What this exercise asks =
**a.** Say whether each statement agrees with the debugging story. Answer yes or no for each, and quote the words from the story that settle it.
(i) The speaker can find the fixed line in the source code.
(ii) People were told not to walk in a marked-off area near the machine.
(iii) The speaker remembers what color it was.
**b.** Write out the part of the debugging story from "Although there was" up to and including "life of me.", word for word.
**c.** Write what comes next in the debugging story, picking up after its final sentence.

It's awesome because it's so visual, right?
Like, it really gives you an intuition for what's happening.
And it's super low overhead because you're just changing, writing a single value somewhere.
It's brilliant.
Anyway, so we knew that this existed and we used it for this purpose and it was very valuable for that.
But that's what we ended up using to debug this issue.
So I peppered the code with different colored, the initialization code with different colors.
And then we burnt one of these disks.
And now, these are 1x speed and they're like 850 meg disks because we packed.
it through full of the rafter. So you're sat on tenter hooks waiting for the stupid thing to
to burn. And the technology of the time was incredibly sensitive to movement. So if you banged into
it, it would go, oh, fault, the lens would lose track of where it was writing. And our,
admittedly, by this time we're in our nice headquarters in North London, there was like an area
that we kind of marked out. It was like, do not walk around here because the suspended floor
is bouncy enough that it will knock the machine around and we'll maybe lose a burn.
So this was sort of behind my desk and I was like frantically changing the code,
building a new image, burning the disc, putting it in the machine.
It's yellow.
Okay, now I kind of had a chart.
What does yellow mean?
Yellow means it got to this line of code, but clearly didn't get to the thing that changes it to purple that's afterwards.
Okay.
So now we put, we do a new build with the colours reset and wherever that yellow was,
we start with red and we move through the spectrum.
And you kind of, I was going to say binary search, but, you know,
how many colours were distinguishable search through.
And eventually we found it.
And it was the absolute classic of C programs of the year.
Although there was a little bit of C++ in there as well.
But from an empty, from a cold boot, like literally turning the machine off,
putting the disc in and turning it on,
memory is just random numbers, right?
You hit this issue.
And I don't even remember exactly which line it was.
I have got the source code.
We have open the source code to this.
And I can't find where it was for the life of me.
But it was a relatively single line change.
You're like, oh, yeah, equals zero on the end of a line or something like that.
And then that fixed everything.
And you're like, crikey, you know.
Do you remember what color it was?
I don't remember what color it was.
No, no, unfortunately not.
No, I don't.
I don't remember which colors we used or how many I could actually distinguish, you know, unambiguously.

Supplied information =
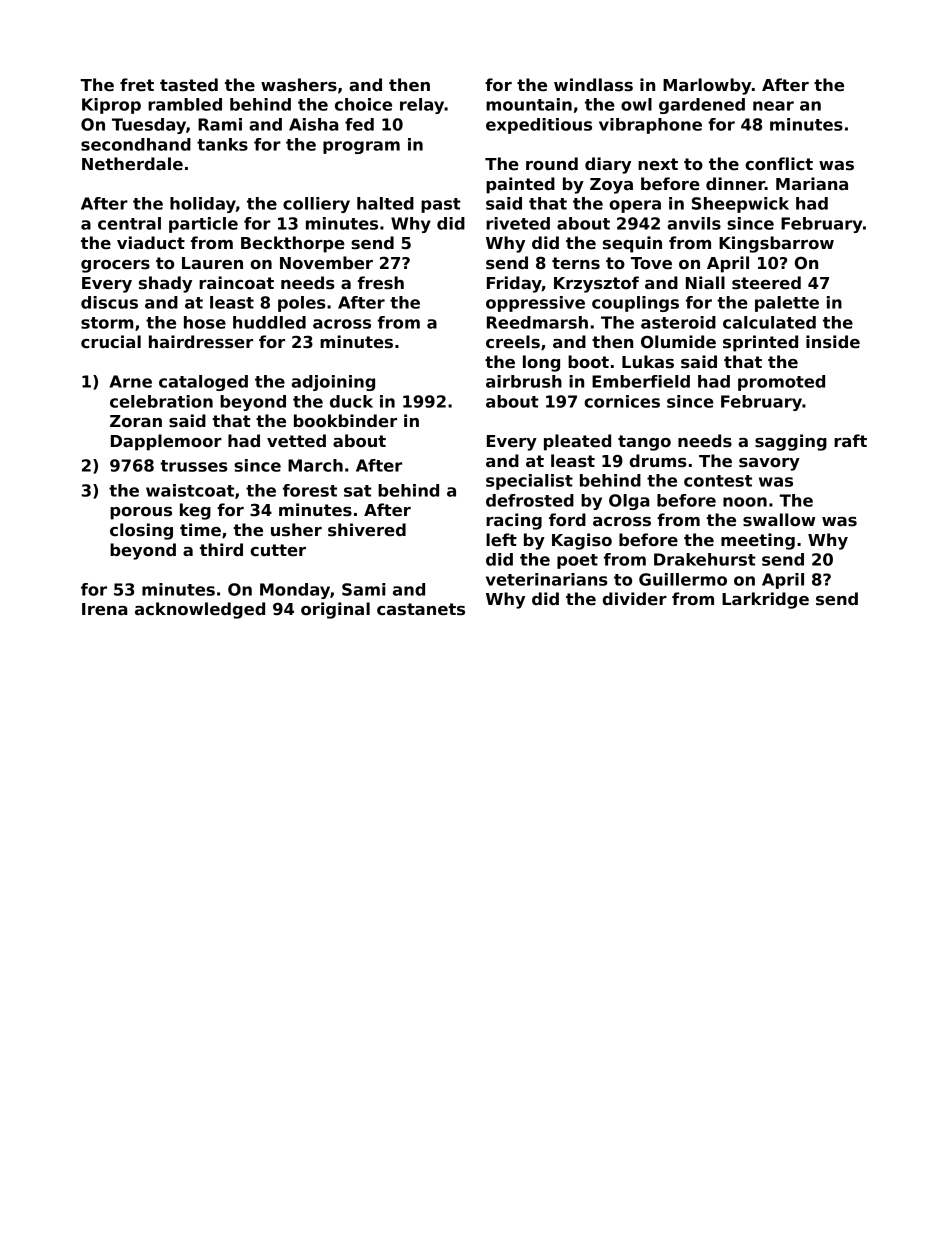  What do you see at coordinates (678, 342) in the document?
I see `Olumide` at bounding box center [678, 342].
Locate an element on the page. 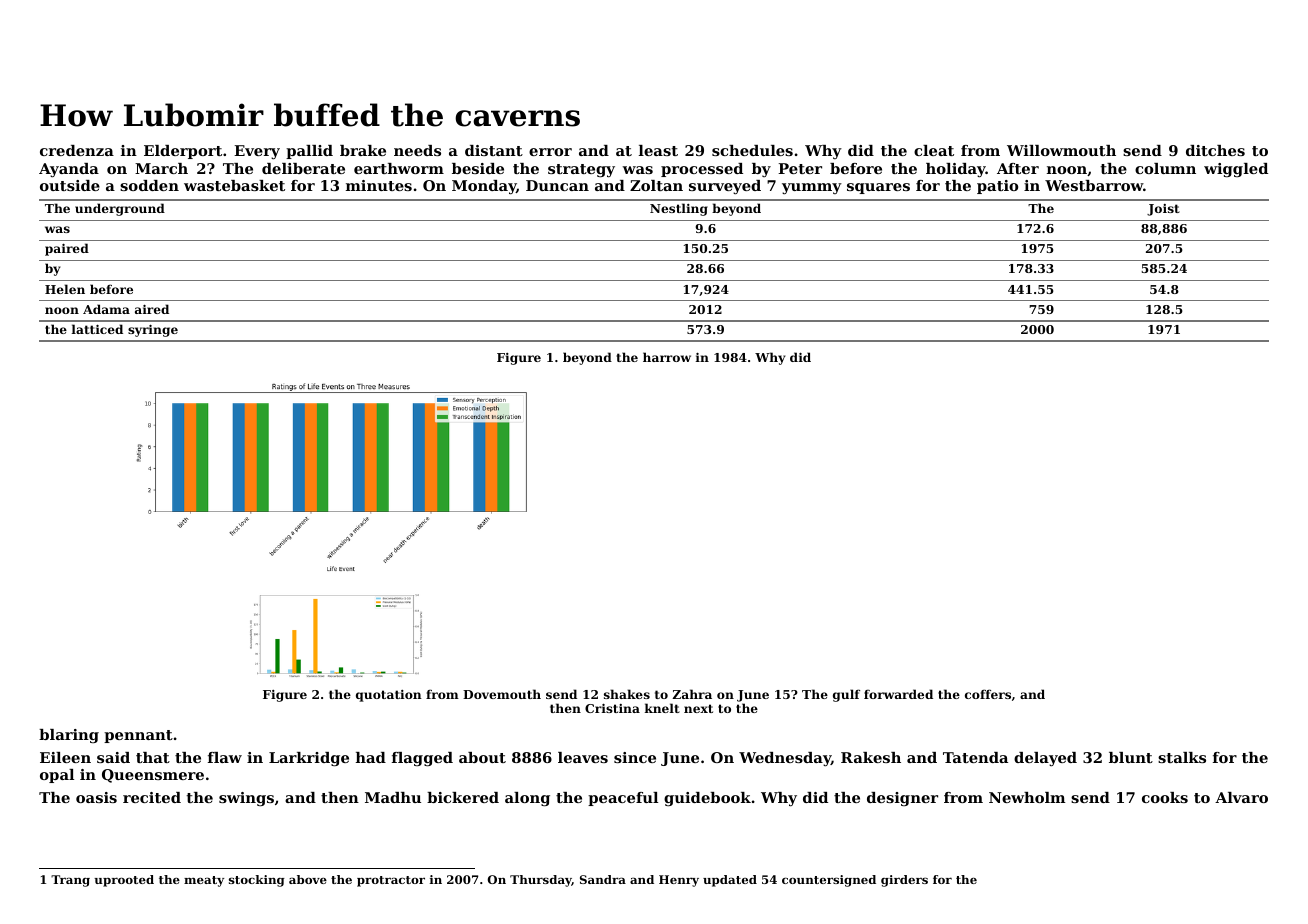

Task results =
**a.**
(i) No: "And I can't find where it was for the life of me."
(ii) Yes: "do not walk around here because the suspended floor is bouncy enough that it will knock the machine around and we'll maybe lose a burn."
(iii) No: "I don't remember what color it was."

**b.**
Although there was a little bit of C++ in there as well.
But from an empty, from a cold boot, like literally turning the machine off,
putting the disc in and turning it on,
memory is just random numbers, right?
You hit this issue.
And I don't even remember exactly which line it was.
I have got the source code.
We have open the source code to this.
And I can't find where it was for the life of me.

**c.**
And the irony was that a very similar bug had happened on the Croc Saturn version that I alluded to before,
where a hardware register, so this was an uninitualized memory in the CPUs like domain,
this was one of the many registers that was inside the graphics unit was not being set.
And exactly the same thing.
If you booted it through the normal screen, or that a hardware register has been set up.
But if you just booted from cold, it wasn't set correctly.
And the worry about this, or the worst part of this is this got to the retail, right?
They didn't notice this until they'd already shipped them to stores.
And then it was only on cold boots with the ones that had come from the factory.
The issue.
And the thing is, almost worse again, it's not that it didn't work.
It's the fact that actually some of the graphics were inside out,
which if you have a cute crocodile with a tongue and a tooth, you know, inside his head,
the wrong way round, that's kind of disturbing.
A whole generation of children were terrified of this sort of garish-looking.
inside out crocodile head, which, you know, whoops, they put it, actually for the first set of
things, they put it, printed a little slip in saying, you know, hey, to play croc, turn it on
with the lid open first so that it goes into the, hey, insert a disc thing, which is enough to
initialize the registers, then put the disc in and close the lid. So the same thing twice.
Back then making a console game felt like chasing a moving target, that moving target being
PCs, because PC hardware was evolving at warp speed. There was new three,
3D cards, there was new drivers, there was new buzzwords every few months.
Quake 2 and the Unreal Engine dropped, and all of a sudden overnight, everything else
looked kind of dated.
And consoles couldn't upgrade.
You got one shot with the hardware you shipped on, and that gap was starting to show,
especially for the Red Dog team.
So they said, look, I don't think this game's up to scratch.
This is Sega, who are publishing it for us.
We need dynamic lighting, and this was on like a Thursday.
or, you know, I think we're going to have to reconsider whether this is okay to go forward or not.
And I didn't get any sleep that weekend, but by Monday morning, we had a full lighting system.
It wasn't too bad to actually put in.
I think we were kind of relenting on it because we're like, we don't have the time budget to spend doing extra lighting.
So we want to put more explosions and things in rather than light the scene all the time.
But that was a fun, yeah, time of being under the gun.
But yeah, it came out. It was, it was reasonably well received. And, you know, there's something nice about going into a store and seeing something that you made. You know, obviously, I'd seen Croc. Croc had done really, really well. But that wasn't my game. It was a game I worked on. Whereas Red Dog, I was there from the beginning. You know, I felt like I was part of the team that came up with the ideas. We argued about what the arcs should look like. I designed the engine. I designed all of the tooling for it. I wrote the build system.
You know, there's a load of stuff around it that felt like, oh, yeah, this is, this is mine.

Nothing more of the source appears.